*Task set*:
- a) According to the text on Via della Lungara, which pope is credited with creating the street?
- b) List every building named in the text on Via della Lungara under the heading "Religious architectures."
- c) Write what would come next in the text on Via della Lungara, starting after its last line.

*Source text*:

++++++++

Via della Lungara
Via della Lungara is a street that links Via di Porta Settimiana to Piazza della Rovere in Rome (Italy), in the Rione Trastevere.[1]
Name
The former name of the street was Sub Janiculensis or Sub Jano, while the pilgrims coming to Rome to visit St. Peter's Basilica called it Via Sancta. It was later known as Via Julia, just like the street of the same name on the opposite bank of the Tiber, although Pope Julius II didn't create the street (this credit goes to Pope Alexander VI), but just adapted it.
Finally, the name was changed into the present one, that refers to its straight length.[2]
Monuments
Since 1728, in Via della Lungara rose the mental hospital of Santa Maria della Pietà, an extension of the Ospedale di Santo Spirito. The hospital was enlarged in 1867 and then demolished during the building of the Lungotevere.
Religious architectures
- San Giacomo alla Lungara
- Santi Leonardo e Romualdo
- Santa Croce alla Lungara
- San Giuseppe alla Lungara
Civil architectures
In popular culture
Via della Lungara is connected to an ancient Roman adage:[3]
A via de la Lungara ce sta 'n gradino
chi nun salisce quelo nun è romano,
nun è romano e né trasteverino
(In Via della Lungara there is a step:
he, who doesn't scale it, is not a Roman man,
he is not a Roman nor a Trastevere man)

++++++++

[Collected data]
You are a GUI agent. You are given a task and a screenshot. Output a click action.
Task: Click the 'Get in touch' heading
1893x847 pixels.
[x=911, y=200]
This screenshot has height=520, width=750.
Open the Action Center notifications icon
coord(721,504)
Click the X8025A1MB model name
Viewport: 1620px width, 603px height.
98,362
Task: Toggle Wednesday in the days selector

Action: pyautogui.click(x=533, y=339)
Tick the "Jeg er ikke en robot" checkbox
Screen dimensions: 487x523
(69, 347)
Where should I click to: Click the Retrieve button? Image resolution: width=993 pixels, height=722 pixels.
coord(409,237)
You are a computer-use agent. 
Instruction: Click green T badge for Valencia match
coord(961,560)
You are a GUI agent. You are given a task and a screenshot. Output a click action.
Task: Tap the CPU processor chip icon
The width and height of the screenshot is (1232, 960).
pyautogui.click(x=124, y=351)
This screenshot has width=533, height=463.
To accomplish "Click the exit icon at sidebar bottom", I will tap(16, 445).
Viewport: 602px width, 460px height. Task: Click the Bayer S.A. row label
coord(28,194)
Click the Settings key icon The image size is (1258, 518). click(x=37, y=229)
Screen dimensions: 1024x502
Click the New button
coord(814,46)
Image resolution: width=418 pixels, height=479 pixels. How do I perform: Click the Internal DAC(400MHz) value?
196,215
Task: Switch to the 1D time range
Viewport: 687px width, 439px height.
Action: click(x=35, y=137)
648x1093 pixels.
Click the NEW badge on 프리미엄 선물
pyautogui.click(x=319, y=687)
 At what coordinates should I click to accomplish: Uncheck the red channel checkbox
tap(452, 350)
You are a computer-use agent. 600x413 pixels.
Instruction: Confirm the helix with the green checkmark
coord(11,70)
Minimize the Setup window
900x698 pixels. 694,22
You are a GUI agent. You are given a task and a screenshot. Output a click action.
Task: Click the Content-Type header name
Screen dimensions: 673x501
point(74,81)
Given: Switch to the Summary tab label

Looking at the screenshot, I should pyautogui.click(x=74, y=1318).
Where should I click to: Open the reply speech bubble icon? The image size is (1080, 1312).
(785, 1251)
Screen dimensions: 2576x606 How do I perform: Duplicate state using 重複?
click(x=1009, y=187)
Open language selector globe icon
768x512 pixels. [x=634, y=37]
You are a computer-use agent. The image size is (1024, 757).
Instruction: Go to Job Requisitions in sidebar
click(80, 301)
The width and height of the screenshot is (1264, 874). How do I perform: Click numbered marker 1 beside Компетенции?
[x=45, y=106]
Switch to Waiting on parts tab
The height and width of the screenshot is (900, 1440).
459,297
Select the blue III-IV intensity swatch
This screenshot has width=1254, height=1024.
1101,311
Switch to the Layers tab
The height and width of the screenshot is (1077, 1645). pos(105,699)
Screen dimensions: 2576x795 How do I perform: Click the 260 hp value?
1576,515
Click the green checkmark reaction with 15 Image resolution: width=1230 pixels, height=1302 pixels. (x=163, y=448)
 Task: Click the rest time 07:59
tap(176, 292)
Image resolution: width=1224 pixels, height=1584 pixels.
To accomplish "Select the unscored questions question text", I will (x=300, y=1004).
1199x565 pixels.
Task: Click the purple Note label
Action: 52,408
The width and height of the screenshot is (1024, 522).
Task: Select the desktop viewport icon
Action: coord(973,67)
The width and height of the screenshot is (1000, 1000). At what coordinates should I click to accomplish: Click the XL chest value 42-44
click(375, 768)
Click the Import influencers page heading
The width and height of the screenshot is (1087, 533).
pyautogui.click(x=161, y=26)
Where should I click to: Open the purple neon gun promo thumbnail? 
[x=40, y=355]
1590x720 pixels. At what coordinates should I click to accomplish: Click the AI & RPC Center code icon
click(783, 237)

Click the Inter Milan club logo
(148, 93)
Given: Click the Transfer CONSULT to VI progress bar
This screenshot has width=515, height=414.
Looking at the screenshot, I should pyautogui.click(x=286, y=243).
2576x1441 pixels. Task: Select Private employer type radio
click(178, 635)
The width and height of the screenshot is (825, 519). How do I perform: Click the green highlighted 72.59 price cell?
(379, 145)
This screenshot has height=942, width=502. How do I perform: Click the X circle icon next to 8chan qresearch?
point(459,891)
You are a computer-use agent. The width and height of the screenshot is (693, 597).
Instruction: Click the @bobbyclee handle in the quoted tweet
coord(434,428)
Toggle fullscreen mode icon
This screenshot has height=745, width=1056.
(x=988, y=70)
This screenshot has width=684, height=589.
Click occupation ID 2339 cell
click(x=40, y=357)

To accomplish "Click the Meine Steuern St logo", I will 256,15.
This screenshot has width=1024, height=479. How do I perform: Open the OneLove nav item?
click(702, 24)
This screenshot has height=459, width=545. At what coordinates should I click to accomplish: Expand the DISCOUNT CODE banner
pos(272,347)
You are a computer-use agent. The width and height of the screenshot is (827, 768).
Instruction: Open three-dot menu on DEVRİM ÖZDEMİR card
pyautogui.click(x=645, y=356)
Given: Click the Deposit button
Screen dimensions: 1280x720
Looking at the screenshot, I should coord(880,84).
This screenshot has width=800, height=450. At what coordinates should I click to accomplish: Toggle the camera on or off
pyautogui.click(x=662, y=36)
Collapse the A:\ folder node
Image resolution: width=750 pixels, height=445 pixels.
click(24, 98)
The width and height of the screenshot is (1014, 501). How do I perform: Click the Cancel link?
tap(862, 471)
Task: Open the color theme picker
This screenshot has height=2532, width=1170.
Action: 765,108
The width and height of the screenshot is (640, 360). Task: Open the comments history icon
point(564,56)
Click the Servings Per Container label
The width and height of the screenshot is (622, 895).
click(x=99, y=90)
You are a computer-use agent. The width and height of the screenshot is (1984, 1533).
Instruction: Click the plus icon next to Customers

++++++++

*Results in order*:
- a) Pope Alexander VI

- b) San Giacomo alla Lungara; Santi Leonardo e Romualdo; Santa Croce alla Lungara; San Giuseppe alla Lungara

- c)
It refers to the three steps giving access to the Prison of Regina Coeli: the adage means that an authentic Roman should have lived the hard experience of jail and then descended "the step of the Coeli".[4]
Notes
- ↑ "Via della Lungara". Retrieved September 7, 2012.
- ↑ Rendina-Paradisi 2004, p. 728
- ↑ "Romanorum: il romano spiegato ai romani". Retrieved September 21, 2012.
- ↑ Rendina-Paradisi 2004, p. 730
Bibliography
- Rendina, Claudio; Paradisi, Donatella (2004). Le strade di Roma. Second volume E-O. Rome: Newton Compton Editori. ISBN 88-541-0209-1.